The Sicilian Mafia? We don’t hear so much about them of late, now that the Camorra (via Gomorrah) are all the rage. No surprise: That Sicilian branch is still around, and every bit as nasty and destructive to the Social Contract – as Edoardo Winspeare’s new film BRAVE MEN (Galantuomini) makes clear. In this, his fourth work in thirteen years, as the FSLC’s Open Roads program notes, the director “creates a tantalizing blend of melodrama and investigative cinema” about that rare figure, the female crime boss.

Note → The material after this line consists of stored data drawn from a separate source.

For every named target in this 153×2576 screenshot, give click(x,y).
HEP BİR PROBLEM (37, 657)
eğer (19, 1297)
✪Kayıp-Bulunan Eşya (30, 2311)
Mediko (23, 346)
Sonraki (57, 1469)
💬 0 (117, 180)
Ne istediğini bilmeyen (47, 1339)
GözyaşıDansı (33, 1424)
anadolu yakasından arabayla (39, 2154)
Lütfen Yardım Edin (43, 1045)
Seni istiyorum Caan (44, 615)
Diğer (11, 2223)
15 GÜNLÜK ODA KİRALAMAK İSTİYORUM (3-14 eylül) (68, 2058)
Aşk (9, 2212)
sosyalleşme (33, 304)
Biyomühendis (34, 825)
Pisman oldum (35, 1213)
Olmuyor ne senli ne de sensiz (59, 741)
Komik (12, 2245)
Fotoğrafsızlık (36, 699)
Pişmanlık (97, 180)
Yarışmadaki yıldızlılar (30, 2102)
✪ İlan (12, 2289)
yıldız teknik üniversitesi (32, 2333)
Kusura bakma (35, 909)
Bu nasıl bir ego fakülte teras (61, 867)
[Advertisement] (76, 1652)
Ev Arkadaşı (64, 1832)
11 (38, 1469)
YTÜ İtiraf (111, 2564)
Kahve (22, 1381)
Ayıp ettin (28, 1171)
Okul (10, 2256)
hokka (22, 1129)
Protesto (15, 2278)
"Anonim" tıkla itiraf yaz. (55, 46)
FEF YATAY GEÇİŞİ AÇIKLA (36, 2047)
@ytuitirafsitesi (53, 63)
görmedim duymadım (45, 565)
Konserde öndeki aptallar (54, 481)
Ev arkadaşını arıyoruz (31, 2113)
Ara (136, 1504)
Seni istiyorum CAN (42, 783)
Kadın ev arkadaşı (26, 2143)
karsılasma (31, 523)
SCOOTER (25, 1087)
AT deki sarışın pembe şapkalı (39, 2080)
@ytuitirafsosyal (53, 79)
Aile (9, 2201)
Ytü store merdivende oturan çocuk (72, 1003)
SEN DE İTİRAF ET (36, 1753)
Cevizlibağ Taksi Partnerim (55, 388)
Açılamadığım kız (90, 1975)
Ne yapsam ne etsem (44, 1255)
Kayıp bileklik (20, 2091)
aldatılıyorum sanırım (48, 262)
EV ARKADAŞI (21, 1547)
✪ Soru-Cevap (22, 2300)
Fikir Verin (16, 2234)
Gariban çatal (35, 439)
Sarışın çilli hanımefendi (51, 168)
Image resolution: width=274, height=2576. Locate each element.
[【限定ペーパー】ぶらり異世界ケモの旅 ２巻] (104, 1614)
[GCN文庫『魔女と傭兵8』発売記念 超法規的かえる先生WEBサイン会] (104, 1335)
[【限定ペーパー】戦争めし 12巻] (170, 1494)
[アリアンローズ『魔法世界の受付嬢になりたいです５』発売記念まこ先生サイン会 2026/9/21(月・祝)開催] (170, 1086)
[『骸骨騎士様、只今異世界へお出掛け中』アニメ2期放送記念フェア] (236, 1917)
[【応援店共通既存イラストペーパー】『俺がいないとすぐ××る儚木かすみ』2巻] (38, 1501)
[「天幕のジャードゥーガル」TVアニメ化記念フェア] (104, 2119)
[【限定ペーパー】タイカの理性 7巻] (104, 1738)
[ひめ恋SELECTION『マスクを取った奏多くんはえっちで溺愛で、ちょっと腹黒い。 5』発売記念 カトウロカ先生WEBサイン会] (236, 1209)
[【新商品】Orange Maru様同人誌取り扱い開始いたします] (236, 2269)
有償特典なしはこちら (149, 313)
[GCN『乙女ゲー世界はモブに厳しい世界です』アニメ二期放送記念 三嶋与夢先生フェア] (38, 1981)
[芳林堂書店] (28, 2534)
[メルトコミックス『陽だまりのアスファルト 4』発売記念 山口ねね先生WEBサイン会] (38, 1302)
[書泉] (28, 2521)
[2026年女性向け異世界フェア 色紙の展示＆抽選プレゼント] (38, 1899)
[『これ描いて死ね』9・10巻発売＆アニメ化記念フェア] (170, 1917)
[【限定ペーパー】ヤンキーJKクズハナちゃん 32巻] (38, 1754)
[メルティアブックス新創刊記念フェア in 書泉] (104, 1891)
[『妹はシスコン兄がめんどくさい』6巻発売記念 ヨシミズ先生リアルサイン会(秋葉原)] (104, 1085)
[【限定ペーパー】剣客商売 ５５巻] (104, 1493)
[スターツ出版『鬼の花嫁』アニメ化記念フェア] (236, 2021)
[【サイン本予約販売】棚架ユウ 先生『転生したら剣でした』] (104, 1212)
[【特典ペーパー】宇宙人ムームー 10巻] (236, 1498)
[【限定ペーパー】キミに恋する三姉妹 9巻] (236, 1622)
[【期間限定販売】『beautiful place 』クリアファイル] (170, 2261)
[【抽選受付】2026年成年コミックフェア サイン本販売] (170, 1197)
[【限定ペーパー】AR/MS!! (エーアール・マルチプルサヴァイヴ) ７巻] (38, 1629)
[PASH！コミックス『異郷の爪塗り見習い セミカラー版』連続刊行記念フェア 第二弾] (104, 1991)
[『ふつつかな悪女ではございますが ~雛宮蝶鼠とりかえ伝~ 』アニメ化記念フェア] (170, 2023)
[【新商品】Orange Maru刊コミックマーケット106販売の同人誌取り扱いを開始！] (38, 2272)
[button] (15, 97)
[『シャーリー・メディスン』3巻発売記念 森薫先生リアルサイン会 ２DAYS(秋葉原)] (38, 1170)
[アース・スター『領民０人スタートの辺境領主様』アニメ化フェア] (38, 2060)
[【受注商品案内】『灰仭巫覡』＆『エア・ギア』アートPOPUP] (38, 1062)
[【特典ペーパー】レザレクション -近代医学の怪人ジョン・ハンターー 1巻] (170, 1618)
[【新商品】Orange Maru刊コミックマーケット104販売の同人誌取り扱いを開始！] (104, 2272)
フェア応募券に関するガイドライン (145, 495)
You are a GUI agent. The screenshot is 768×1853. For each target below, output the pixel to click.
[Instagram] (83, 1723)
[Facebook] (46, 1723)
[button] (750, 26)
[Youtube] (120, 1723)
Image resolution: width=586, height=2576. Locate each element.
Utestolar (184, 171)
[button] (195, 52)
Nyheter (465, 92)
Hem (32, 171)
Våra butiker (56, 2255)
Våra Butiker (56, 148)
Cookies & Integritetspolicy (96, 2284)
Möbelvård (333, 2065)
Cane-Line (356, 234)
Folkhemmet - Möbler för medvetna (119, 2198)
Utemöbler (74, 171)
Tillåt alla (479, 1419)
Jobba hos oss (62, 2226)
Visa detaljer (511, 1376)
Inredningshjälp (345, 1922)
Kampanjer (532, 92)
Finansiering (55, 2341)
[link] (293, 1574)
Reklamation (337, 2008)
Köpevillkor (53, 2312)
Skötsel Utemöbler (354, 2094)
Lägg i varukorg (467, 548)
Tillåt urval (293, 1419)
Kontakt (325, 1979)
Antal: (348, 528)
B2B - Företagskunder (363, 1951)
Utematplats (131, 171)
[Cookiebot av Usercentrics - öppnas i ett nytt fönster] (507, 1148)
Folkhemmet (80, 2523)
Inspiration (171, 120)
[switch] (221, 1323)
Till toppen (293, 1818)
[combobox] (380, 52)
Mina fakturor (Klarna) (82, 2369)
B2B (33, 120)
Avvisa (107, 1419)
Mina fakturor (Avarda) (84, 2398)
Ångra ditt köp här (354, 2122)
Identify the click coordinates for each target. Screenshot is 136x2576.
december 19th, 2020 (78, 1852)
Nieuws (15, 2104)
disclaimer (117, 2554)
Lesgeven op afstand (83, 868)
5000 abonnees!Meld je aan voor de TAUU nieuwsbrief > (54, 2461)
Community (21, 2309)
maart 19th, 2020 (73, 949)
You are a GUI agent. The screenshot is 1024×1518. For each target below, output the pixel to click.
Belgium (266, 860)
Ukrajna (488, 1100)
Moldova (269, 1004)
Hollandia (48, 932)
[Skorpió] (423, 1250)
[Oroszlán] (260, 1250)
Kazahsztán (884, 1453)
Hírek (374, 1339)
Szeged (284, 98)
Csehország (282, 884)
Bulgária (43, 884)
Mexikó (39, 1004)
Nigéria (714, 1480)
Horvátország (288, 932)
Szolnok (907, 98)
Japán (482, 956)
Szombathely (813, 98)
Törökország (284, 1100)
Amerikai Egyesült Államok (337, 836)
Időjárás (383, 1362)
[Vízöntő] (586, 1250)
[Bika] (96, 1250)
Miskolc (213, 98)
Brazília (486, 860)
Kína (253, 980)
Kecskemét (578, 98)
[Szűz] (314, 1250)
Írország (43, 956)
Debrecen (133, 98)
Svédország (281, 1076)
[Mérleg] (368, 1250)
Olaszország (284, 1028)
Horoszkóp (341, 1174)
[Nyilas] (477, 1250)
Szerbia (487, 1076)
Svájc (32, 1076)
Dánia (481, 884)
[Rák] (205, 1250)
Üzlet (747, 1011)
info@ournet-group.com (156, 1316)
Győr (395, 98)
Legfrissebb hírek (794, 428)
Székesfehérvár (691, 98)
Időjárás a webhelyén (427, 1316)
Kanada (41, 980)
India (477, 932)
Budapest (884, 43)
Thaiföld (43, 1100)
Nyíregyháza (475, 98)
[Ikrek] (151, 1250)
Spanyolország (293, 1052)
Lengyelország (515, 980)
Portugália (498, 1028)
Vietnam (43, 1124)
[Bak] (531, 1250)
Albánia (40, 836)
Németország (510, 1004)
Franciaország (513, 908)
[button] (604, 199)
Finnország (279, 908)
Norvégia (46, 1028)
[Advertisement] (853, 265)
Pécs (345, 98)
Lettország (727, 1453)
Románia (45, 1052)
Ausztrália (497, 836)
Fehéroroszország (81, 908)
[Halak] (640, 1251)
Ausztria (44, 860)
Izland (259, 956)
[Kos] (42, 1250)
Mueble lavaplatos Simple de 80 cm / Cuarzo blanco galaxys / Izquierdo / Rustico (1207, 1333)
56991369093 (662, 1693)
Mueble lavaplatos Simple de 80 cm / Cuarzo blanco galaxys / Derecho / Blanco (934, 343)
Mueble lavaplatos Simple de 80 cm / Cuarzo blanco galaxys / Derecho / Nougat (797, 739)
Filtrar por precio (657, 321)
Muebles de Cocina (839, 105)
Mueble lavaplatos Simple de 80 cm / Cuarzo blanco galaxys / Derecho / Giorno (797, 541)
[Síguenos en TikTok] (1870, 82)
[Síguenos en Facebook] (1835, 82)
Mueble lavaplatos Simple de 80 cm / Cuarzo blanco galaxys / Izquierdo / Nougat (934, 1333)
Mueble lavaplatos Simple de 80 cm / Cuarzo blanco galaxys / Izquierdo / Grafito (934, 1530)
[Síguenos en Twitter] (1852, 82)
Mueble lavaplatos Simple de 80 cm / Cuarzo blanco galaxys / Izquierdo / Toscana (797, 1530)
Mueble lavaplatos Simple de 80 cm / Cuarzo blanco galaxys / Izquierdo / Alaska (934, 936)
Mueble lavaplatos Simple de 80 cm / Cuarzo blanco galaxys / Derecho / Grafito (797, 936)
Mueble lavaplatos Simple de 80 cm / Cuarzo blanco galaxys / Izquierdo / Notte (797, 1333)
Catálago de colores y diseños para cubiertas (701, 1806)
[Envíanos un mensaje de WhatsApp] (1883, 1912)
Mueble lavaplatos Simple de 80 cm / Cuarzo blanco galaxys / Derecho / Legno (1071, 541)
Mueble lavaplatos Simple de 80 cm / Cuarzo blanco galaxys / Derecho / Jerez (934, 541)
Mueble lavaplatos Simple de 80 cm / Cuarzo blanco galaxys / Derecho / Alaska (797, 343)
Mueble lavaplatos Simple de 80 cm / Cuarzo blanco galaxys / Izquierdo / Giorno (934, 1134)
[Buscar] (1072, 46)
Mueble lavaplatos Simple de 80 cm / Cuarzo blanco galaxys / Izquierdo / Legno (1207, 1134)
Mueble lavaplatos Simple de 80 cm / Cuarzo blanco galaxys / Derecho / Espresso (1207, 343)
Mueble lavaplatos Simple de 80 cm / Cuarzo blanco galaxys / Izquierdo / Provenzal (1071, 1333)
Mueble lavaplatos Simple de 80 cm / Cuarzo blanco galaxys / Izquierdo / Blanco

Our main character, Lucia, is a kind of mini-boss, functioning directly under the top man. She’s managed to keep her station and occupation somewhat of a secret, particularly from the new judge in town, a childhood best friend until he left for the big city. These two clearly have the "hots" for each other and spend much of the movie in a state of longing, with furtive glances passing back and forth. And back and forth. And back and forth. Yes: the attraction begins to resemble a pair of windshield wipers that work in the old-fashioned “opposition” manner.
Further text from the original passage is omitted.